» **Given data**:
---*---
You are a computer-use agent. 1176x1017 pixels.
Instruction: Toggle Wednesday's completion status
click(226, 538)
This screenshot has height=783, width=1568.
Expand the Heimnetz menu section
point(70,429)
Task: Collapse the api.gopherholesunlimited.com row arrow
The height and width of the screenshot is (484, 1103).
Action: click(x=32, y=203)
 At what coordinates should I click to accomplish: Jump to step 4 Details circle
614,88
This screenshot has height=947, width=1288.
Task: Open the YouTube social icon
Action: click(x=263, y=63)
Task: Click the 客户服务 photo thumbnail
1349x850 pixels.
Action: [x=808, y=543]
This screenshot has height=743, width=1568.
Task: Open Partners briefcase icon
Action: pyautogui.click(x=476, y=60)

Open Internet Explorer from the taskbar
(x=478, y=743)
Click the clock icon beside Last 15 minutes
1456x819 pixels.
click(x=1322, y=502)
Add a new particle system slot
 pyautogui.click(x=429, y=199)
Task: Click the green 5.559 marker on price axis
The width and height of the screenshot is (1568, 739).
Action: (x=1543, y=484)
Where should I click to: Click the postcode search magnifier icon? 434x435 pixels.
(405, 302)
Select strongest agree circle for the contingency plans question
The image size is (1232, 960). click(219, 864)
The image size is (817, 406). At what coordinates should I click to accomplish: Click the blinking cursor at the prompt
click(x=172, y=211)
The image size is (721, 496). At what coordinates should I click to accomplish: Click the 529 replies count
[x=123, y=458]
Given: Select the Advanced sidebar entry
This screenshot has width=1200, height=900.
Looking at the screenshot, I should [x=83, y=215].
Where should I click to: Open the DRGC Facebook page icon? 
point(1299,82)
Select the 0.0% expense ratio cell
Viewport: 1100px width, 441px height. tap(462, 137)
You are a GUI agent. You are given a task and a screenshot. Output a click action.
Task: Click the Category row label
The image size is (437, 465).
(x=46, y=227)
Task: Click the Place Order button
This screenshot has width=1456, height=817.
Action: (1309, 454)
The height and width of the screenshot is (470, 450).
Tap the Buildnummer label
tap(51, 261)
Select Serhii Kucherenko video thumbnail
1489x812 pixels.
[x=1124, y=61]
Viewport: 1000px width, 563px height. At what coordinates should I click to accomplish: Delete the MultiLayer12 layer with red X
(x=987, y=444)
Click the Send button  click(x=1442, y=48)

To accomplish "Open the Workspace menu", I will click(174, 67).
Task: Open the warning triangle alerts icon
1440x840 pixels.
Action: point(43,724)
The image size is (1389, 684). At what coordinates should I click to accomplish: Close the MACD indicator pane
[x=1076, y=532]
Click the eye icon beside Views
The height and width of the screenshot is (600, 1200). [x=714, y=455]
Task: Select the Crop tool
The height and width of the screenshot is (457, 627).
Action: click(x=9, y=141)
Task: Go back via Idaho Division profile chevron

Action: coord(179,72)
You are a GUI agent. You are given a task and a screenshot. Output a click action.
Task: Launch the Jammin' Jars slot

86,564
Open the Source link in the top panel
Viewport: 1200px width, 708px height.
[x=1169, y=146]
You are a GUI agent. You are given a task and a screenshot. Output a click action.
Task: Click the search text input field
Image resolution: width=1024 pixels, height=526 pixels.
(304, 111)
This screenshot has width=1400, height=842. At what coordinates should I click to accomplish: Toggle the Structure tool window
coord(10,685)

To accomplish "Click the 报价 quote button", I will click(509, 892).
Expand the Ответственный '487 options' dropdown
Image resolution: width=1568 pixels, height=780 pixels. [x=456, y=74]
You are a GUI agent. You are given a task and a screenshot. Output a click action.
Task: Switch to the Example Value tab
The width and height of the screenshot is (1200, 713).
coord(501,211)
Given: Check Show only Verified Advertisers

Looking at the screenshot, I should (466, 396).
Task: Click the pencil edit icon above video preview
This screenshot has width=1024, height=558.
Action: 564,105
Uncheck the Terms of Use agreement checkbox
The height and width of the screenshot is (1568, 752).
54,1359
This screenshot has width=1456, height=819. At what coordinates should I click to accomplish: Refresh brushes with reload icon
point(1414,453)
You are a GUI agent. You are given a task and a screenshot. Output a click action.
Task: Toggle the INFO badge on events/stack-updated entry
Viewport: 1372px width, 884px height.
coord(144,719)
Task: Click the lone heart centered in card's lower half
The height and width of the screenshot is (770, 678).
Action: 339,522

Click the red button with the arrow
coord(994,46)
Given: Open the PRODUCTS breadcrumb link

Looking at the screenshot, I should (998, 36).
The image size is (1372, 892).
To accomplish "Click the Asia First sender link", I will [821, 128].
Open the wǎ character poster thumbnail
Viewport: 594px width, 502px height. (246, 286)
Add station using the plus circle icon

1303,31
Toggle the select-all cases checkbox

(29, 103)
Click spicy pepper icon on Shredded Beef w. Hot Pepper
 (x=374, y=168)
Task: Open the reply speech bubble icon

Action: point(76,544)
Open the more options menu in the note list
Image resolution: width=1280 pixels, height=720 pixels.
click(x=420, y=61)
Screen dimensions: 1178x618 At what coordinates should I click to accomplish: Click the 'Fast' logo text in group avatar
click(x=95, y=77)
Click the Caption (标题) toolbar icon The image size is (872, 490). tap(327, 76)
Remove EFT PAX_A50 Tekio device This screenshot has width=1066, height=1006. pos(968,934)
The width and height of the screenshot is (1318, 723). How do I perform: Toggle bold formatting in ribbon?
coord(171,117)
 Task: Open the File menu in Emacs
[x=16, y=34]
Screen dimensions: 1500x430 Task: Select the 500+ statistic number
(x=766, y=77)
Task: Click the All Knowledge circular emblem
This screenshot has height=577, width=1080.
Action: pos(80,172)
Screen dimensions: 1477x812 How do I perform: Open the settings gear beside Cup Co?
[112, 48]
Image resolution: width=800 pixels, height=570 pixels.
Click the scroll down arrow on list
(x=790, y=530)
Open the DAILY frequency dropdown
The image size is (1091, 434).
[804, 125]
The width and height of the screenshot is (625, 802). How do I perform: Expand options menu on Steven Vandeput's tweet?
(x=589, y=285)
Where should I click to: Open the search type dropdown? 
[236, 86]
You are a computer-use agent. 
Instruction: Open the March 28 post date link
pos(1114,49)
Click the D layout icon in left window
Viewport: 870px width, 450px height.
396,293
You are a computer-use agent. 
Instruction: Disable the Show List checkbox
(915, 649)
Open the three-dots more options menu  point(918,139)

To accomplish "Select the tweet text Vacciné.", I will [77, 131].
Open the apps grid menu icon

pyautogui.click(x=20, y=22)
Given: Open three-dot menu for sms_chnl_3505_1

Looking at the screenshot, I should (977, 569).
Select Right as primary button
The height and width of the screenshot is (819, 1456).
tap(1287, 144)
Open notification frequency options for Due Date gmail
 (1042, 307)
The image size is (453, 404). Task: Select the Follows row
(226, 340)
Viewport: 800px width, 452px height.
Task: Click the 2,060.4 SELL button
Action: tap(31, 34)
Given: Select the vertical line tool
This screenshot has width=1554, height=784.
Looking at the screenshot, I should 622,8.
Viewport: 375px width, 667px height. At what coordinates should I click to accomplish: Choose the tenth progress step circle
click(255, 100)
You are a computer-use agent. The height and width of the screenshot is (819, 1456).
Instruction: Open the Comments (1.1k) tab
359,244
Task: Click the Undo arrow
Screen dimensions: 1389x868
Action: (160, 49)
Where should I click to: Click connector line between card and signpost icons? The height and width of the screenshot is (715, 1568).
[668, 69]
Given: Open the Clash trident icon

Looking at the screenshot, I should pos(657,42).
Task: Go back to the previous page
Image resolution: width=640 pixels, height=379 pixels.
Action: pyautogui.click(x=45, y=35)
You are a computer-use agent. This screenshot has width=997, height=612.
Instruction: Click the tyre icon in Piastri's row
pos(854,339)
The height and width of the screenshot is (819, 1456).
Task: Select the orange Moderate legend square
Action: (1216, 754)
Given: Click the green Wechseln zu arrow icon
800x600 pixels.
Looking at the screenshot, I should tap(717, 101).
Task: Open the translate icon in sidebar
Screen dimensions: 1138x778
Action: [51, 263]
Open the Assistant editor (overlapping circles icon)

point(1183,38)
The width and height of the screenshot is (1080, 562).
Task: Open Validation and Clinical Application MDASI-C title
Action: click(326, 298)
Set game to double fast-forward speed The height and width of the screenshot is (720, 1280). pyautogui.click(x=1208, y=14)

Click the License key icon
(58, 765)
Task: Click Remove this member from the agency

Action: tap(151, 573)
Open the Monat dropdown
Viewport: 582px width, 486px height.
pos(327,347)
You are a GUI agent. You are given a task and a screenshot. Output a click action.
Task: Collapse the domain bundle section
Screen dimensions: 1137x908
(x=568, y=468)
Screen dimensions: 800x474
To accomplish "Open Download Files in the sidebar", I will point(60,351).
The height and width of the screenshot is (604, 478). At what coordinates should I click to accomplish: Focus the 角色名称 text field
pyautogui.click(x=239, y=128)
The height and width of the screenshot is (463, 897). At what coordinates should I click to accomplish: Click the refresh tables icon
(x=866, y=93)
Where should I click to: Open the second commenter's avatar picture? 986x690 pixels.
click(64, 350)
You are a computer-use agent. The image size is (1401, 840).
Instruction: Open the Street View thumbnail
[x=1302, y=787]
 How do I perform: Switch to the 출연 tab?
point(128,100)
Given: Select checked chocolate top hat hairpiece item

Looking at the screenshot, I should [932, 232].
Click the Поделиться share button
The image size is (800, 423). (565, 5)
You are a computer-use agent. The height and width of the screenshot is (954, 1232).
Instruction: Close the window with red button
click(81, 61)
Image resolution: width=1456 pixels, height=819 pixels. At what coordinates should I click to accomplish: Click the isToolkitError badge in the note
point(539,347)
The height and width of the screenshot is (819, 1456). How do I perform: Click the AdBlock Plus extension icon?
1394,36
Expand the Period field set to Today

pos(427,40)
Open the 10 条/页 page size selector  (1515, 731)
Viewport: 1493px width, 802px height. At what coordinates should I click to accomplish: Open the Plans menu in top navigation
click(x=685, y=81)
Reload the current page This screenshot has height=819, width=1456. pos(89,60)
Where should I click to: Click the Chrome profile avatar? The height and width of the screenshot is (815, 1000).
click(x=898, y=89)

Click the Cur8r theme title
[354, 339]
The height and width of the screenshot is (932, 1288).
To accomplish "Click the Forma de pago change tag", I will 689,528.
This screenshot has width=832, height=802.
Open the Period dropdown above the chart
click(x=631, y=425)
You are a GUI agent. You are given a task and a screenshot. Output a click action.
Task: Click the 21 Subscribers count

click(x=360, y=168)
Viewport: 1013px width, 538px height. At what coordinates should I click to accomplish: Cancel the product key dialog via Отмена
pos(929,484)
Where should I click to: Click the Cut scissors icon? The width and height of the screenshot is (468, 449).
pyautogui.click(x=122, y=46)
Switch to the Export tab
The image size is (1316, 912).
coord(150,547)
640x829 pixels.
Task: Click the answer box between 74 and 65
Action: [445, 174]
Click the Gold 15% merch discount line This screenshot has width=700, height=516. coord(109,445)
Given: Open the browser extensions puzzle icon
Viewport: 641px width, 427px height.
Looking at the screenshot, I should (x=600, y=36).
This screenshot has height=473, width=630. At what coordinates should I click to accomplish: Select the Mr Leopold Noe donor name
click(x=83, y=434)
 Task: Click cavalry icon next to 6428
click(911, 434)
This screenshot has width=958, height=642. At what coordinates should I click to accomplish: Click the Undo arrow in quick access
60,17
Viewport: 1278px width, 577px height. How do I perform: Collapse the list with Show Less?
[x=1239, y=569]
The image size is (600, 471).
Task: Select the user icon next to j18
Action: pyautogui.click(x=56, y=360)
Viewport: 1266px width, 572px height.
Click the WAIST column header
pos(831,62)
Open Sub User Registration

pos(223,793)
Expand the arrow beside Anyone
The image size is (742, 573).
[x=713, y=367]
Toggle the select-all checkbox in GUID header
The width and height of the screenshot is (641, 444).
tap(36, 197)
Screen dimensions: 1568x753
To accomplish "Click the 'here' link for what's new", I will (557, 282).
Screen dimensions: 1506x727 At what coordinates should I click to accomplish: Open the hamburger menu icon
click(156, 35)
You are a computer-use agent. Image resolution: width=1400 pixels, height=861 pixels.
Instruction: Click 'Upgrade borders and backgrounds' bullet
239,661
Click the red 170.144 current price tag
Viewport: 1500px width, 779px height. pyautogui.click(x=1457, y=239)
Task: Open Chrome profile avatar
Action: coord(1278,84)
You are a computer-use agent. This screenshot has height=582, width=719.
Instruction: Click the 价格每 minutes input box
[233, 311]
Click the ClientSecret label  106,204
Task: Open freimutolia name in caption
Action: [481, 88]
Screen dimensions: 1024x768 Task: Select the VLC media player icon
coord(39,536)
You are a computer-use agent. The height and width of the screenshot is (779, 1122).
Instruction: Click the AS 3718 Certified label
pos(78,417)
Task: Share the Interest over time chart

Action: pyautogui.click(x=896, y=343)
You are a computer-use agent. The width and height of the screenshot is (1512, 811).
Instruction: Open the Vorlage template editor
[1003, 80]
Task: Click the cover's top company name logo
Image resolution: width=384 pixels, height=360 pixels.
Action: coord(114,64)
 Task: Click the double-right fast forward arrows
---*---
» **Work instructions**: Could you copy out the lines from the very first one through the line containing "Action: click(x=263, y=63)", with both ends included and no other lines?

» **Response to the exercise**:
You are a computer-use agent. 1176x1017 pixels.
Instruction: Toggle Wednesday's completion status
click(226, 538)
This screenshot has height=783, width=1568.
Expand the Heimnetz menu section
point(70,429)
Task: Collapse the api.gopherholesunlimited.com row arrow
The height and width of the screenshot is (484, 1103).
Action: click(x=32, y=203)
 At what coordinates should I click to accomplish: Jump to step 4 Details circle
614,88
This screenshot has height=947, width=1288.
Task: Open the YouTube social icon
Action: click(x=263, y=63)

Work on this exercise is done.